Director Garrett Bradley’s striking black-and-white documentary looks at mass incarceration of the poor and people of color but it’s more effective as the tale of a Black family led by a steely matriarch. For two decades, Louisiana businesswoman Fox Rich has fought to free her husband, who is serving a 60-year sentence in Angola for a robbery they pulled when they were struggling store owners. Their story is presented in present day as Fox waits to hear if he’ll be let go and through revealing home videos she made of their six boys, chronicling major life moments for her beloved.

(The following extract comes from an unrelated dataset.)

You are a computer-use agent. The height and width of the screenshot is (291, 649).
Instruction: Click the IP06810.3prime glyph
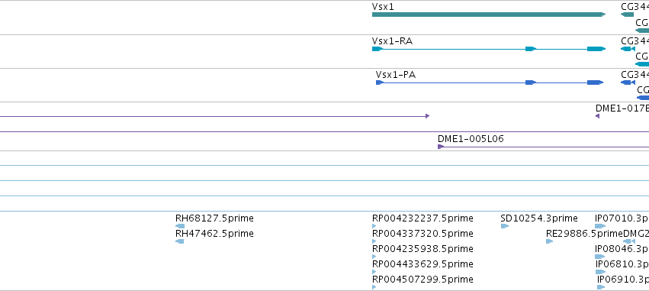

Franklyn (Micheal Ward) and Martha (Amarah-Jae St. Aubyn) meet at a lively reggae party in 1980 in Steve McQueen's Lovers Rock.

1. ‘Lovers Rock’

The only fictional tale in McQueen’s series, the 1980-set slice-of-life narrative centers on a house party at a time when Black people weren’t welcome at white London nightclubs. Martha (newcomer Amarah-Jae St. Aubyn) sneaks out of her house and goes to this reggae-fueled shindig where she meets the flirtatious Frankyn (Micheal Ward) in a night filled with love, revelry, racial tensions and hard feelings. McQueen brilliantly stages the party as an evolving organism, from women doing sharp karate moves to “Kung Fu Fighting” early in the evening to men dancing wildly as the night wears on, and a parade of tunes throughout lend the movie its joyous heartbeat.